■ **Task to complete**
Every line of the data below needs to be reproduced exactly.

(Dataset entries)
================================

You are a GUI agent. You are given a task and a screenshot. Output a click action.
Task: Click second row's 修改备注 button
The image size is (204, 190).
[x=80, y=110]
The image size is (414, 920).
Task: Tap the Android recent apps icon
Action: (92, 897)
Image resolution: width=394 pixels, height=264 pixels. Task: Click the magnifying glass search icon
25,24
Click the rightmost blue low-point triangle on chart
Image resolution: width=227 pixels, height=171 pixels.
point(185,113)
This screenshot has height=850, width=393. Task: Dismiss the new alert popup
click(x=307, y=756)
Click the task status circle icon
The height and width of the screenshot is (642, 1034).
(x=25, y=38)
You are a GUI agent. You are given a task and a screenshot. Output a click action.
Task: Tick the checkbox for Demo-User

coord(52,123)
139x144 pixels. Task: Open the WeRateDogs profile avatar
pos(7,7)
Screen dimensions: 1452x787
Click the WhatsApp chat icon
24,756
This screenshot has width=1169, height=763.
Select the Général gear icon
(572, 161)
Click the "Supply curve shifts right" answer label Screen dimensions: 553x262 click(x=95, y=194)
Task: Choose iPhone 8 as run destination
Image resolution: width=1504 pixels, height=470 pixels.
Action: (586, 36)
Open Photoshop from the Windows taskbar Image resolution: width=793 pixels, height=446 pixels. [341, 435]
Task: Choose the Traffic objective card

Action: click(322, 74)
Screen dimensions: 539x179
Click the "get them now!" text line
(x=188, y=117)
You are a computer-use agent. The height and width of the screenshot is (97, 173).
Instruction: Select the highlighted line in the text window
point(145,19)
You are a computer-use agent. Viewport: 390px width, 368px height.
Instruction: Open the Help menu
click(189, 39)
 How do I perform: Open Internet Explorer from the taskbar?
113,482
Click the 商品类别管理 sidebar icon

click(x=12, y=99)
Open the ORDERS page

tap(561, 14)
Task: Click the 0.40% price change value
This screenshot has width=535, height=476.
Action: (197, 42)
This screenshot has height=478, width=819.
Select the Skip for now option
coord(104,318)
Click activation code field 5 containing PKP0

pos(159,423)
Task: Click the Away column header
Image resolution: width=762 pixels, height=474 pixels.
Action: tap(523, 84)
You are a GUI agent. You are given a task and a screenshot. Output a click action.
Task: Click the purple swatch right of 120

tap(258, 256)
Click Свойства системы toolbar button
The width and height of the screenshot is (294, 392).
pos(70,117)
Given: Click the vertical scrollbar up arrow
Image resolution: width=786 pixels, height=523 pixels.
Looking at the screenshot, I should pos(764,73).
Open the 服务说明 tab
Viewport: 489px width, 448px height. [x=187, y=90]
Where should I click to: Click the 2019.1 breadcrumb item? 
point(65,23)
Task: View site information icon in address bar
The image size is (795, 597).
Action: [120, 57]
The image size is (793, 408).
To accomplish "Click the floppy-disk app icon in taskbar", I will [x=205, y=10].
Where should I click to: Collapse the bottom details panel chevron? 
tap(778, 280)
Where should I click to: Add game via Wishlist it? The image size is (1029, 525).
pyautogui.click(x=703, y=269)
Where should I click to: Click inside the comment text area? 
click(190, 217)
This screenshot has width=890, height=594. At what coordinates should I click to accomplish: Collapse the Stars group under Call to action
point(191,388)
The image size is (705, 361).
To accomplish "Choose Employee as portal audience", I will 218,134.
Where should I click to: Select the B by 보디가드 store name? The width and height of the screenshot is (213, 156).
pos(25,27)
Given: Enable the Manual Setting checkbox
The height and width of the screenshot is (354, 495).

================================

■ **Expected answer**
You are a GUI agent. You are given a task and a screenshot. Output a click action.
Task: Click second row's 修改备注 button
The image size is (204, 190).
[x=80, y=110]
The image size is (414, 920).
Task: Tap the Android recent apps icon
Action: (92, 897)
Image resolution: width=394 pixels, height=264 pixels. Task: Click the magnifying glass search icon
25,24
Click the rightmost blue low-point triangle on chart
Image resolution: width=227 pixels, height=171 pixels.
point(185,113)
This screenshot has height=850, width=393. Task: Dismiss the new alert popup
click(x=307, y=756)
Click the task status circle icon
The height and width of the screenshot is (642, 1034).
(x=25, y=38)
You are a GUI agent. You are given a task and a screenshot. Output a click action.
Task: Tick the checkbox for Demo-User

coord(52,123)
139x144 pixels. Task: Open the WeRateDogs profile avatar
pos(7,7)
Screen dimensions: 1452x787
Click the WhatsApp chat icon
24,756
This screenshot has width=1169, height=763.
Select the Général gear icon
(572, 161)
Click the "Supply curve shifts right" answer label Screen dimensions: 553x262 click(x=95, y=194)
Task: Choose iPhone 8 as run destination
Image resolution: width=1504 pixels, height=470 pixels.
Action: (586, 36)
Open Photoshop from the Windows taskbar Image resolution: width=793 pixels, height=446 pixels. [341, 435]
Task: Choose the Traffic objective card

Action: click(322, 74)
Screen dimensions: 539x179
Click the "get them now!" text line
(x=188, y=117)
You are a computer-use agent. The height and width of the screenshot is (97, 173).
Instruction: Select the highlighted line in the text window
point(145,19)
You are a computer-use agent. Viewport: 390px width, 368px height.
Instruction: Open the Help menu
click(189, 39)
 How do I perform: Open Internet Explorer from the taskbar?
113,482
Click the 商品类别管理 sidebar icon

click(x=12, y=99)
Open the ORDERS page

tap(561, 14)
Task: Click the 0.40% price change value
This screenshot has width=535, height=476.
Action: (197, 42)
This screenshot has height=478, width=819.
Select the Skip for now option
coord(104,318)
Click activation code field 5 containing PKP0

pos(159,423)
Task: Click the Away column header
Image resolution: width=762 pixels, height=474 pixels.
Action: tap(523, 84)
You are a GUI agent. You are given a task and a screenshot. Output a click action.
Task: Click the purple swatch right of 120

tap(258, 256)
Click Свойства системы toolbar button
The width and height of the screenshot is (294, 392).
pos(70,117)
Given: Click the vertical scrollbar up arrow
Image resolution: width=786 pixels, height=523 pixels.
Looking at the screenshot, I should pos(764,73).
Open the 服务说明 tab
Viewport: 489px width, 448px height. [x=187, y=90]
Where should I click to: Click the 2019.1 breadcrumb item? 
point(65,23)
Task: View site information icon in address bar
The image size is (795, 597).
Action: [120, 57]
The image size is (793, 408).
To accomplish "Click the floppy-disk app icon in taskbar", I will [x=205, y=10].
Where should I click to: Collapse the bottom details panel chevron? 
tap(778, 280)
Where should I click to: Add game via Wishlist it? The image size is (1029, 525).
pyautogui.click(x=703, y=269)
Where should I click to: Click inside the comment text area? 
click(190, 217)
This screenshot has width=890, height=594. At what coordinates should I click to accomplish: Collapse the Stars group under Call to action
point(191,388)
The image size is (705, 361).
To accomplish "Choose Employee as portal audience", I will 218,134.
Where should I click to: Select the B by 보디가드 store name? The width and height of the screenshot is (213, 156).
pos(25,27)
Given: Enable the Manual Setting checkbox
The height and width of the screenshot is (354, 495).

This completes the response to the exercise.